If you plan on buying a car in the next 10 years, learn how "Qualified Plug-In Electric Drive Motor Vehicle Credits" work. This blog post explains the details.

October 2nd 2023.

Tax credits for electric vehicles encourage people to buy and use them.

Electric vehicle owners get tax credits for buying and using EVs, incentivizing their use.
Do you plan on purchasing a new vehicle within the next ten years? If the answer is yes, there's a good chance you want to know how EV credits work.
EV credits, or Qualified Plug-In Electric Drive Motor Vehicle Credits, are available from the US government in the form of a tax credit.
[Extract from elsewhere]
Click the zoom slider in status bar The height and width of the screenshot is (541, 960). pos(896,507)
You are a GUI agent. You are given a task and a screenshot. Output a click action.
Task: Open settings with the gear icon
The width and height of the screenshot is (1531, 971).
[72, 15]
This credit has been around for a while, but the rules changed in the summer of 2022 with the passing of the Inflation Reduction Act (IRA).
Under the rules prior to 2022, purchasers of a qualified electric vehicle could claim a non-refundable credit of $2,917 for a vehicle with a battery capacity of at least 5 kilowatt hours, plus $417 for each kilowatt over 5 kilowatts, up to a maximum of $7,500.
The criteria for the vehicle to qualify were that it must have been purchased brand new, have an external charging source, be used in the United States primarily, have a gross weight rating of less than 14,000 lbs, and not be purchased to resell.
Additionally, the manufacturer could not sell more than 200,000 EV’s in the U.S. GM, Tesla, and Toyota all reached this threshold by Q4 2018, Q1 2020, and Q2 2022, respectively, making them ineligible for any more credits under the old rules.
Starting in 2023, the maximum credit is still a non-refundable $7,500, but the EV credits work differently. The IRA broadened the range of vehicles that qualify, but restricted the amount of taxpayers able to take them. For brand new EV’s, the criteria remain the same as before the IRA, with the addition that the final assembly of a qualified EV must be completed in North America.
The IRA also opened up the EV credit to used vehicles, limited to $4,000. The criteria for a used EV to qualify includes that it must be the first sale other than to the original owner, must be at least two years old, and had to be a qualified EV when sold new. Additionally, the credit is limited to 30% of the purchase price, and the purchase price must be less than $25,000. This credit can only be claimed once every three years.
The MSRP restrictions of the EV credit can make it hard to qualify, as they can quickly exceed the thresholds. For example, the base price of a Ford Lightning truck starts at $69,995, but with the extended range battery option and a tonneau cover, the MSRP jumps to $81,040, making this EV ineligible for any credits.
Additionally, there are AGI limitations for claiming the EV credit. You cannot claim an EV credit if your AGI exceeds $300,000 for Married Filing Jointly, $225,000 for Head of Household, or $150,000 for all other taxpayers.
If the EV credit is a major deciding factor in your car purchasing process, make sure you know how EV credits work. As long as you follow the rules and don't make too much money, you should get a nice big tax credit.